Example (dedup over answer, see tasks/examples/semantic_dedup/graph_config.yaml):
graph_post_process:
- processor: sygra.core.graph.graph_postprocessor.SemanticDedupPostProcessor
params:
field: answer
similarity_threshold: 0.92
id_field: id
embedding_backend: sentence_transformers
embedding_model: all-MiniLM-L6-v2
dedup_mode: nearest_neighbor
vectorstore_k: 20
keep: first
max_pairs_in_report: 1000
Example (dedup over description, see tasks/examples/semantic_dedup_no_seed/graph_config.yaml):
graph_post_process:
- processor: sygra.core.graph.graph_postprocessor.SemanticDedupPostProcessor
params:
field: description
similarity_threshold: 0.85
id_field: id
embedding_backend: sentence_transformers
embedding_model: all-MiniLM-L6-v2
keep: first
max_pairs_in_report: 1000
Configuration Reference¶
Parameters¶
All parameters are provided under params:.

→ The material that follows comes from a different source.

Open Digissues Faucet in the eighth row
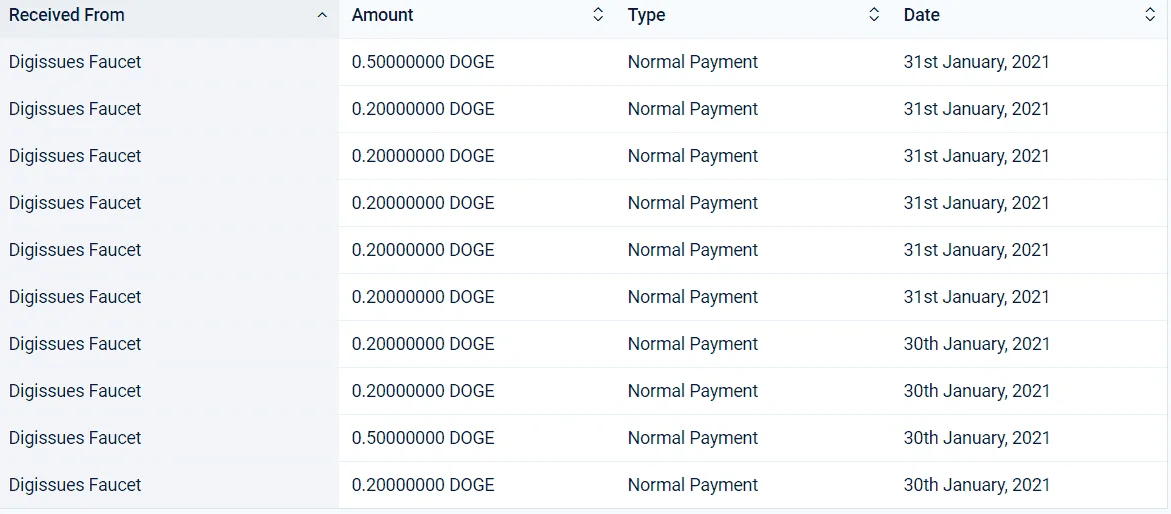The height and width of the screenshot is (514, 1171). tap(75, 391)
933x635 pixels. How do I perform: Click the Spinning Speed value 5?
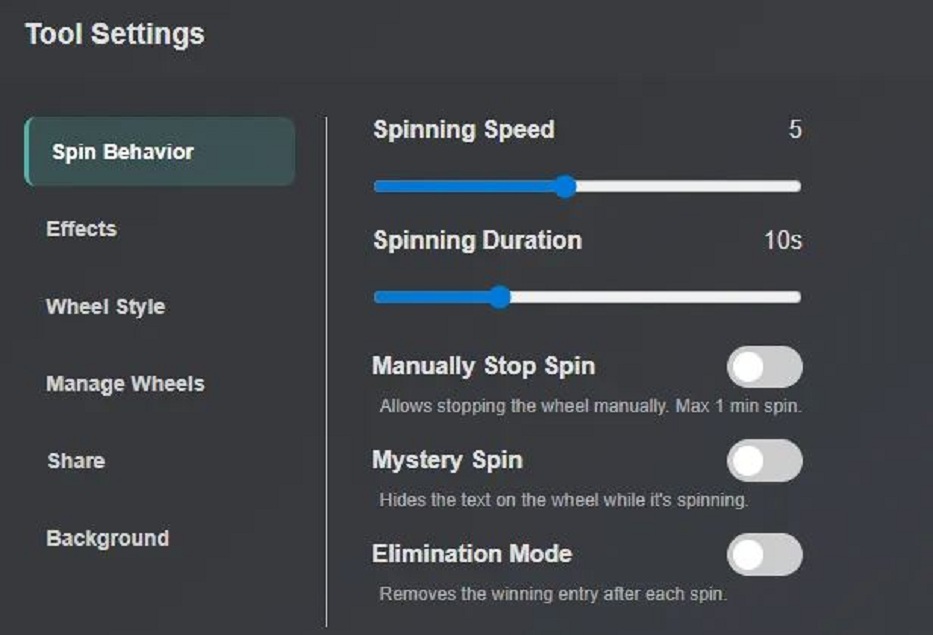[795, 130]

| Parameter | Type | Description | Default |
|---|---|---|---|
field |
string | Field to embed and compare for similarity. If the field value is a list/tuple, values are joined with newlines. | text |
similarity_threshold |
float | Cosine similarity threshold. Higher values drop fewer items. | 0.9 |
id_field |
string | Optional ID field used in the report for readability. If missing, indices are used. | id |
embedding_backend |
string | Embedding backend. Currently only sentence_transformers is supported. |
sentence_transformers |
embedding_model |
string | SentenceTransformers model name to use for embeddings. | all-MiniLM-L6-v2 |
report_filename |
string | Optional report JSON filename. If relative, it is written next to the graph output file. If omitted, the report name is derived from the output file name. | (derived) |
keep |
string | Which item to keep when duplicates are found: first or last. |
first |
max_pairs_in_report |
int | Max number of duplicate pairs written to the report. | 2000 |
dedup_mode |
string | Dedup implementation to use: nearest_neighbor (default) or all_pairs. Any other value is unsupported and will raise an error. nearest_neighbor avoids building a full similarity matrix by only comparing against nearest neighbors / kept items. all_pairs computes a full similarity matrix (exact, but O(n^2)). |
nearest_neighbor |
vectorstore_k |
int | Number of nearest neighbors to retrieve/consider when dedup_mode: nearest_neighbor. |
20 |
How dedup is applied¶
- A greedy pass keeps an item if it is not too similar to a previously kept one.
- Similarity is computed via cosine similarity over normalized embeddings.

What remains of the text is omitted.